Recommendation: Option D — simple, complete, safe with backup. The devcontainer.json should be treated as DCT-managed (per our docs: "developers should not need to edit this file"). If they did customize, the backup preserves their changes.

This should be Phase 6 of the plan.


Next Steps

  • Test: VS Code triggers on remoteEnv config changes, not comments (2026-04-06)
  • Test: docker pull works from inside devcontainer (2026-04-06)
  • Test: ghcr.io versioned tags work as image source (2026-04-06)
  • Finding: dev-sync causes false rebuild prompt on startup — must be removed (2026-04-06)
  • Finding: pinned image tags need special handling in dev-update (2026-04-06)
  • E2E test: Full flow v1.7.19 → v1.7.20: notification → dev-update → pull → rebuild prompt (2026-04-06)
  • E2E test: No false prompt on clean start (confirmed — earlier false prompt was test artifact)
  • Implement: Phase 1-5 per PLAN-one-command-update.md
  • Resolved: Template drift — Phase 6 implemented: dev-update replaces full devcontainer.json with latest template (2026-04-07)

Gap Analysis (2026-04-06)

Reviewed for implementation readiness. Status of each gap:

1. End-to-end test with :latest — OPEN

Tester's devcontainer.json uses "image": "devcontainer-toolbox:local". Must switch to "image": "ghcr.io/helpers-no/devcontainer-toolbox:latest" for real E2E test of pull → rebuild → verify.

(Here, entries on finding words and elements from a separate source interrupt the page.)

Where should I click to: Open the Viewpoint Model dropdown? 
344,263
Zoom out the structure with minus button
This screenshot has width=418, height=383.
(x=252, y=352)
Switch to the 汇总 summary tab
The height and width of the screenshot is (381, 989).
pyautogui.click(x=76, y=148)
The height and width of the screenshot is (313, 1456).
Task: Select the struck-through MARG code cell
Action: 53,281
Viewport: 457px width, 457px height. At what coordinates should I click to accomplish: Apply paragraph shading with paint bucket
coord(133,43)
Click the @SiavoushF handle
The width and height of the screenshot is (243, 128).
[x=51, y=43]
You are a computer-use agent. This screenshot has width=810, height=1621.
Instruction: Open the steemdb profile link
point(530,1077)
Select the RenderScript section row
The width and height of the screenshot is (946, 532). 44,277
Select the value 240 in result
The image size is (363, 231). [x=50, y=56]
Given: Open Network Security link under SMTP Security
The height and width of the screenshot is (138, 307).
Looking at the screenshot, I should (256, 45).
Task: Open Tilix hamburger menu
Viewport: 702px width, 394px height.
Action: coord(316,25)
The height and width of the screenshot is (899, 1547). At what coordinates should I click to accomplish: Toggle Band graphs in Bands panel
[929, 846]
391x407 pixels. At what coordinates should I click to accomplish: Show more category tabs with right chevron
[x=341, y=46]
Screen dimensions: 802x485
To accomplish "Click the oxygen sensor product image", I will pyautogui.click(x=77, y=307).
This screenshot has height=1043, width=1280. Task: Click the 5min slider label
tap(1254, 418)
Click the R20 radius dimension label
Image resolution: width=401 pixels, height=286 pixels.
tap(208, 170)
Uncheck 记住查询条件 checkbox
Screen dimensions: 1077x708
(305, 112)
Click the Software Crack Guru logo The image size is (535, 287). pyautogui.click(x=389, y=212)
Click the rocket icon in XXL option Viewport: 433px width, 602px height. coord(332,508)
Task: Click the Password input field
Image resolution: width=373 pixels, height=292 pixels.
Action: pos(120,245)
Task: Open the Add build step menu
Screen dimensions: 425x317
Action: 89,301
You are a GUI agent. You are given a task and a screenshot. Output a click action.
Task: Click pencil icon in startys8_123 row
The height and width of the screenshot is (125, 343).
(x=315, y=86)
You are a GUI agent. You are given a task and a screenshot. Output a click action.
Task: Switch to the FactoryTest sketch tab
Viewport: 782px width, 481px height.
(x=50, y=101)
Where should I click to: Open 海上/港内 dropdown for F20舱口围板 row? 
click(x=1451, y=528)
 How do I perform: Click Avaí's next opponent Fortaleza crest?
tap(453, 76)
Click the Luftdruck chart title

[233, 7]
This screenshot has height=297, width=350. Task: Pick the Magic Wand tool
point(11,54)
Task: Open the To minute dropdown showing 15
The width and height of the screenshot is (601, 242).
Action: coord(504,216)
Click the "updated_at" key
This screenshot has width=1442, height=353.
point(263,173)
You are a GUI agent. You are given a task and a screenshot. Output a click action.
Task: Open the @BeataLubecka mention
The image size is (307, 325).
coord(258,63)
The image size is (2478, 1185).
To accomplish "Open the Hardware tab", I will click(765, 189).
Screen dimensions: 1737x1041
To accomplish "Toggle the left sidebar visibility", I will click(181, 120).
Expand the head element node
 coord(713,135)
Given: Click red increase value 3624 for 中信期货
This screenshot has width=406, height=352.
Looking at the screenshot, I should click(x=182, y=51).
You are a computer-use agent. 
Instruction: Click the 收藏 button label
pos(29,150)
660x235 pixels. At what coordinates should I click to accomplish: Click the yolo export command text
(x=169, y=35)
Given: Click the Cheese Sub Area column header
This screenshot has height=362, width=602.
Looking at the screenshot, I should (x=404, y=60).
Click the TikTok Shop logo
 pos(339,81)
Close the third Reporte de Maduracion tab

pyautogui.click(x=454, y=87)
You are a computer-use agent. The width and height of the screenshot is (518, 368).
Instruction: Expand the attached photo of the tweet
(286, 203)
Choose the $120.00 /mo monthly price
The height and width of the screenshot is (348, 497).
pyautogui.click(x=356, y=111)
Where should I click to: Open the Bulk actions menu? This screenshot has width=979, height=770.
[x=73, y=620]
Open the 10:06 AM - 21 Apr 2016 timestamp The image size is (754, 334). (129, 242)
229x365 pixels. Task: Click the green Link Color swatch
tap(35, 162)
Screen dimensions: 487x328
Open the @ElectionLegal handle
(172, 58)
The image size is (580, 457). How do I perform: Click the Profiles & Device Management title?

2. Editing devcontainer.json from inside the container — RESOLVED

Confirmed working. The user tested the DCT_IMAGE_VERSION change via VS Code connected to the devcontainer (the edit at /workspace/.devcontainer/devcontainer.json inside the container is visible to VS Code on the host via the bind mount). VS Code prompted rebuild.

3. JSONC editing (comments in devcontainer.json) — NEEDS SOLUTION

devcontainer.json is JSONC (JSON with comments). jq cannot parse it. dev-update needs to update DCT_IMAGE_VERSION safely without destroying comments.

Options:

  • sed: Target the specific line with a regex: sed -i 's/"DCT_IMAGE_VERSION": ".*"/"DCT_IMAGE_VERSION": "1.7.18"/' .devcontainer/devcontainer.json. Simple, fast, doesn't touch comments. Works as long as the field name is unique in the file (it will be).
  • node -e: Use Node.js (already in the image) with a JSONC-aware parser. Heavier but correct.
  • Python json5: Not in the image by default.

Recommendation: sed — one line, handles the specific field, doesn't interfere with comments. The pattern "DCT_IMAGE_VERSION": "..." is unique and predictable.

4. Existing users without DCT_IMAGE_VERSION — NOT NEEDED

No backward compatibility required. Only users with the field in their devcontainer.json get the auto-prompt. Others get the current behavior (manual instructions). The field will be in devcontainer-user-template.json for new installs, and dev-sync could add it to existing installs as a migration step if desired later.

5. Git noise from version changes — ACCEPTED

Changing DCT_IMAGE_VERSION in devcontainer.json shows in git status. This is accepted and desired — it tracks which DCT version each project uses. The version field is useful metadata for the team.

6. Network/size notification — OK AS-IS

Docker's own pull output shows progress bars, layer sizes, and download status. No need for dev-update to add extra progress UI. A "Downloading update (~750MB)..." message before the pull is sufficient.